╭─ SOURCE

There are some other reasons why insurances costs have been escalating, particularly personal insurance such as life and temporary
disablement.
Unfortunately this reflects our changing health, with lifestyle-related illnesses such as stress, anxiety, obesity and diabetes becoming
more common.
As more of us live sedentary lives with unhealthy diets and insufficient exercise, the number of claims for related illnesses have increased
and therefore the cost of premiums has been rising.
What can you do to get the most from your insurance?
Get healthy
You pay more for personal insurance if you have higher risk factors like smoking and high cholesterol. Increasingly insurance companies will
be offering discounts for members who have lower health risks, and some are even linking this to positive health indicators like achievement
of daily activity targets as measured by devices such as Fitbits.
Compare the risks
Given the compulsory nature of minimum car insurance, most of us can't imagine driving our car without insurance. The reality is the
aggregate value of our earnings over our lifetime dwarfs the value of our cars – a salary of $60,000 a year between 20 and 60 years of age
is $2.4 million. Yet while most of us would be horrified to write off our car, we don't insure against losing our income.
Reframe
Think about insurance as a win-win; every year you pay your premiums and don't claim it's fantastic that you have lived through the year
healthy, safe and without serious incident. In a year when you have needed to claim, the premium will most likely be a tiny fraction of the
payout you receive.
If you want your insurance to be cost-effective, shop around using comparison websites or an insurance specialist, make sure the insurer has
all your relevant details and that the cover is the right fit for your needs. But by far the biggest impact on your perception of cost will
be taking cover you genuinely believe you need.

╰─

* [EXERCISE SET]:
- A) Please list the lifestyle-related illnesses named in the insurance passage.
- B) Edit the insurance passage between "There are some" and "has been rising.", inclusive, so that "sedentary" becomes "inactive".

╭─ ROWS

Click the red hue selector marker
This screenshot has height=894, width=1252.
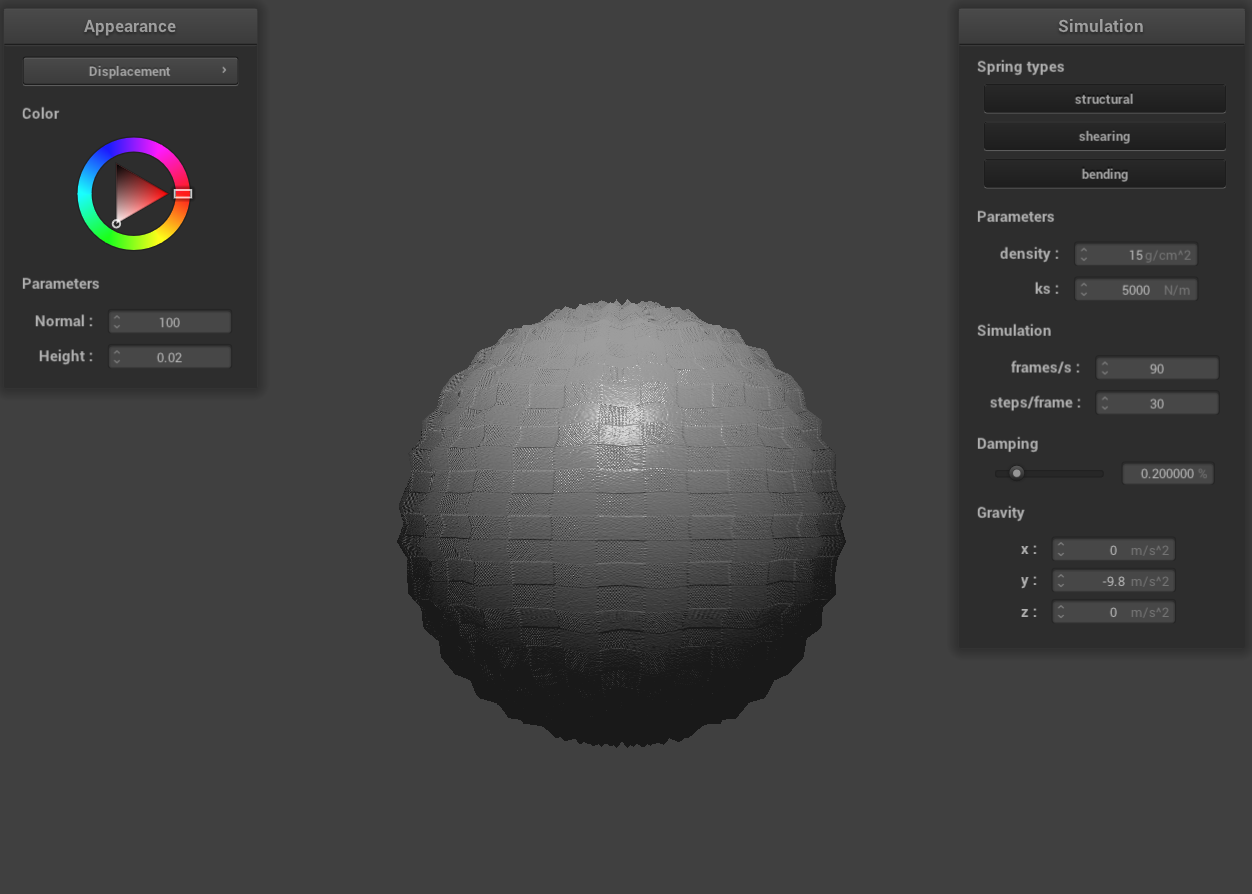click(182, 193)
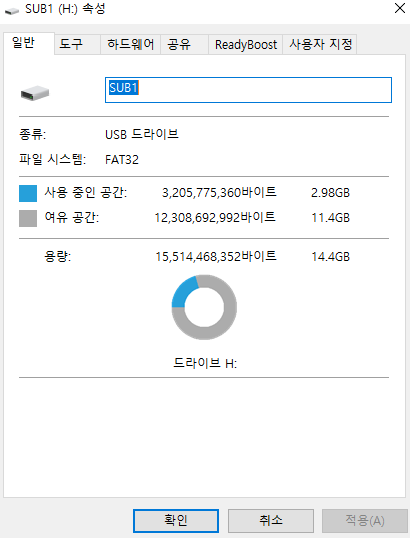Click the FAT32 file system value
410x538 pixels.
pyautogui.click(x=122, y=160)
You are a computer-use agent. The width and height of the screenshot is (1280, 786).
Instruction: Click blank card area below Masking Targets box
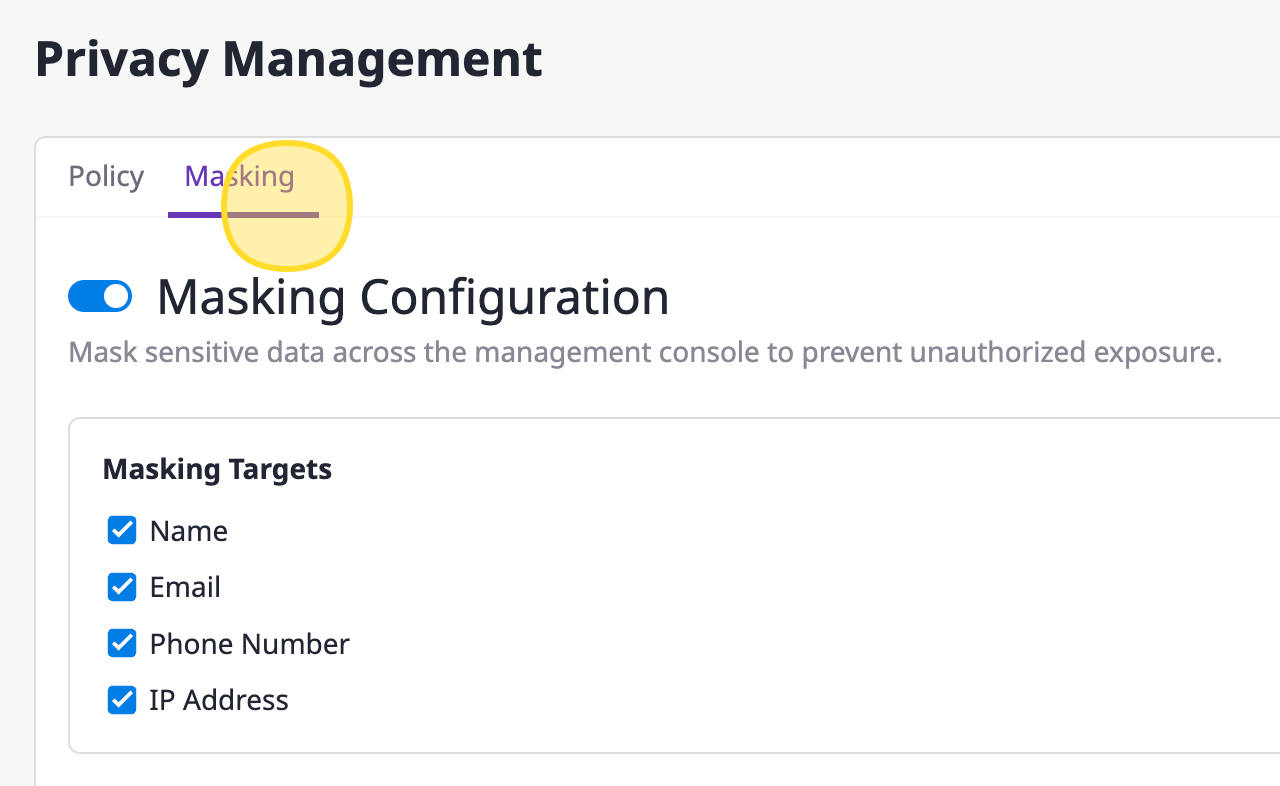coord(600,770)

╰─

* [CORRECT ANSWERS]:
- A) Stress, anxiety, obesity, diabetes

- B)
There are some other reasons why insurances costs have been escalating, particularly personal insurance such as life and temporary
disablement.
Unfortunately this reflects our changing health, with lifestyle-related illnesses such as stress, anxiety, obesity and diabetes becoming
more common.
As more of us live inactive lives with unhealthy diets and insufficient exercise, the number of claims for related illnesses have increased
and therefore the cost of premiums has been rising.